◆ REQUIRED ACTIONS:
[1] Reproduce the stretch of the article on VoterVoice's exposed server from "VoterVoice says its" through "secure the data.".
[2] Answer these questions using the article on VoterVoice's exposed server:
(a) How many people does the company say have sent messages through its system to date?
(b) Who found the exposed storage server?
(c) In what city is the political group based?
[3] Render this sentence from the article on VoterVoice's exposed server in Spanish: "But the company’s exposed storage server has exposed hundreds of thousands of email addresses and other campaign data."

◆ EXTRACT PROVIDED:
# # #
If you emailed your local or federal lawmaker in the last couple of years about legislative reform, there’s a good chance you sent your message through a form built by a little-known Washington, D.C.-based political group.
VoterVoice says its “grassroots advocacy system” allows lobbying firms and groups to alert concerned citizens about hot-topic issues — as well as messaging their lawmakers as part of coordinated campaigns. To most, it’s little more than filling out a form on a website with a prewritten statement, signing your name and hitting send. The company says to date more than 21 million people have sent 36 million messages.
But the company’s exposed storage server has exposed hundreds of thousands of email addresses and other campaign data.
Security researcher John Wethington found the exposed storage server and passed details to TechCrunch in an effort to get the data secured. Despite efforts, VoterVoice stopped responding to our emails and made no efforts to secure the data.
# # #
[Saved data entries]
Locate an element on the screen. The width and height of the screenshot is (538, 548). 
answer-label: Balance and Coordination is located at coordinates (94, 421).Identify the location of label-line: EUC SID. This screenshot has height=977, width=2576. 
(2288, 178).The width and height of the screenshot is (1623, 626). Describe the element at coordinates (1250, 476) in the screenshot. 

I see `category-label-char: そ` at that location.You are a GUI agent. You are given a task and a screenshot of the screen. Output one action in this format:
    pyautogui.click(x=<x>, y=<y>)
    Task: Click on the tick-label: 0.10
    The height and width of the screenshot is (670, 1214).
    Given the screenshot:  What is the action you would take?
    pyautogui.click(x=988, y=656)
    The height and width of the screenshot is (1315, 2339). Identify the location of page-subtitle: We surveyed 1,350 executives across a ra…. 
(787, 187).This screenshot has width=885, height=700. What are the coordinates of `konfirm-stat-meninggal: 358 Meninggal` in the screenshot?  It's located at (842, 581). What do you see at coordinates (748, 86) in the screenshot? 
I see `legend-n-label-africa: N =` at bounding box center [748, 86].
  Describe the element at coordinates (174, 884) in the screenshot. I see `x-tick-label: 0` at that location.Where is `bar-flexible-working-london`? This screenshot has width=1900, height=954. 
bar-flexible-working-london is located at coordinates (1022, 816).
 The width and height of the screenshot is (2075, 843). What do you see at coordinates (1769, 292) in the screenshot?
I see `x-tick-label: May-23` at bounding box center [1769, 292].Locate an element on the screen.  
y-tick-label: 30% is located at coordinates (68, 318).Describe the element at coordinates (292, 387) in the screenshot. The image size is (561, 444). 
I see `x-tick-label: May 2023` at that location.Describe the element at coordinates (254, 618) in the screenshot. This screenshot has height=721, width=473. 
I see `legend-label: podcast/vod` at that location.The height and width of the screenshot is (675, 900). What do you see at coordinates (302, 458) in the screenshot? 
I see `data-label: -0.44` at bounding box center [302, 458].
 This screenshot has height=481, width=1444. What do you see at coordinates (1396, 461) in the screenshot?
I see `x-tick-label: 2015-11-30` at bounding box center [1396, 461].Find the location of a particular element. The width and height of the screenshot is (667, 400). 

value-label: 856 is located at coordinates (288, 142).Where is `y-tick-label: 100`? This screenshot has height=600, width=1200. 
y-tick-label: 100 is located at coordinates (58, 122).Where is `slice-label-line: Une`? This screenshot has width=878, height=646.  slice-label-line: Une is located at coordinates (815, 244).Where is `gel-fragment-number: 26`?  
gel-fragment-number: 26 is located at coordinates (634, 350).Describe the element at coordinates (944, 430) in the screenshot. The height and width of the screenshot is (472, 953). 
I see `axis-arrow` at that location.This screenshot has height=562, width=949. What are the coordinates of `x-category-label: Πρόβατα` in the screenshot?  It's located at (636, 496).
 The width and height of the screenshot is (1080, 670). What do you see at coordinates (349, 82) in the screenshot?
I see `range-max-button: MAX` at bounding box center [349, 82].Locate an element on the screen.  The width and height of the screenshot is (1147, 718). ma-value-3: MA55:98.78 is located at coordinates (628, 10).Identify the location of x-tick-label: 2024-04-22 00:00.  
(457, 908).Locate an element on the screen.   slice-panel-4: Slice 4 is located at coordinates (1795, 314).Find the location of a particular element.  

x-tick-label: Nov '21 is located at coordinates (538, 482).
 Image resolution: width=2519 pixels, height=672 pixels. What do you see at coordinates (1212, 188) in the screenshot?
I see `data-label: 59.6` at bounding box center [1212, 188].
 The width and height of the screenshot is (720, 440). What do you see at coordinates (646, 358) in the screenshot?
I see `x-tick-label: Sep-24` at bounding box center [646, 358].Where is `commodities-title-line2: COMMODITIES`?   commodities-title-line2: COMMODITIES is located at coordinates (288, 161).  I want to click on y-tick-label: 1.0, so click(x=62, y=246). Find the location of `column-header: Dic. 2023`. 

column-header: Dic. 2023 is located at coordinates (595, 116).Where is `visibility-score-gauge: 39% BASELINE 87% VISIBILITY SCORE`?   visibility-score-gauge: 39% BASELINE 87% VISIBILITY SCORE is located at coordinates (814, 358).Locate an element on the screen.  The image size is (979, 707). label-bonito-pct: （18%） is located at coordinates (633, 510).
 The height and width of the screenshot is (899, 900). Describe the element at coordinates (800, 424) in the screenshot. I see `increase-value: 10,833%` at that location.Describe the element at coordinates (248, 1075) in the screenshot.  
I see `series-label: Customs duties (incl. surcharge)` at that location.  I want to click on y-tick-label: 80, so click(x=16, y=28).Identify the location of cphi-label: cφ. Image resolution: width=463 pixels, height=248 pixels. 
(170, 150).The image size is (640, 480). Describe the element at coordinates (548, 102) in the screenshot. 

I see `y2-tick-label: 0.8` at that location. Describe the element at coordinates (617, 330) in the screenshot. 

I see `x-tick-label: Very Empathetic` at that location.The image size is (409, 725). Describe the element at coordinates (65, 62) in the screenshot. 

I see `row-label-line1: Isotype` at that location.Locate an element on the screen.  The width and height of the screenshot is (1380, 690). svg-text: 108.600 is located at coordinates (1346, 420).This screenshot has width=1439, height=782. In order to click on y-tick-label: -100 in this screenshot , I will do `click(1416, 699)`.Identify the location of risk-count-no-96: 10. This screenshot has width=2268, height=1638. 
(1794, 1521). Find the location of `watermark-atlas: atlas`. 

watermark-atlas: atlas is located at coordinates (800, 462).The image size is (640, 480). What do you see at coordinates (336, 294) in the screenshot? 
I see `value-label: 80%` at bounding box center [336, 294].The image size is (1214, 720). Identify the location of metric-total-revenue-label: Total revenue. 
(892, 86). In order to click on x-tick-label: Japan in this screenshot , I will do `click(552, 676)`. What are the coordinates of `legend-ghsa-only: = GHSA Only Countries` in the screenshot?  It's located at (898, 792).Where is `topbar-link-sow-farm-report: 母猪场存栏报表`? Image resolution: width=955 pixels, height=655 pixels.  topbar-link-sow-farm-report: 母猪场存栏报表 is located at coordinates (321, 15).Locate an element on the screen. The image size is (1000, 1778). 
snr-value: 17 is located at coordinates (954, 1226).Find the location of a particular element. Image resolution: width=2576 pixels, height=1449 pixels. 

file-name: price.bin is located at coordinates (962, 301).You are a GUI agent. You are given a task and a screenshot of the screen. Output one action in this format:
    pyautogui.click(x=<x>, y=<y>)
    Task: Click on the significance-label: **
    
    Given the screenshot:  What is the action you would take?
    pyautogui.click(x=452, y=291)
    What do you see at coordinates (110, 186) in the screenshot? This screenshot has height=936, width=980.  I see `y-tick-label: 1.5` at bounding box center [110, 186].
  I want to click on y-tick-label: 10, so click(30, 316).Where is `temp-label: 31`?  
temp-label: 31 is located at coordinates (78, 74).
# # #
◆ EXPECTED OUTPUTS:
[1]
VoterVoice says its “grassroots advocacy system” allows lobbying firms and groups to alert concerned citizens about hot-topic issues — as well as messaging their lawmakers as part of coordinated campaigns. To most, it’s little more than filling out a form on a website with a prewritten statement, signing your name and hitting send. The company says to date more than 21 million people have sent 36 million messages.
But the company’s exposed storage server has exposed hundreds of thousands of email addresses and other campaign data.
Security researcher John Wethington found the exposed storage server and passed details to TechCrunch in an effort to get the data secured. Despite efforts, VoterVoice stopped responding to our emails and made no efforts to secure the data.

[2]
(a) More than 21 million people.
(b) Security researcher John Wethington.
(c) Washington, D.C.

[3] Pero el servidor de almacenamiento expuesto de la empresa ha dejado al descubierto cientos de miles de direcciones de correo electrónico y otros datos de campañas.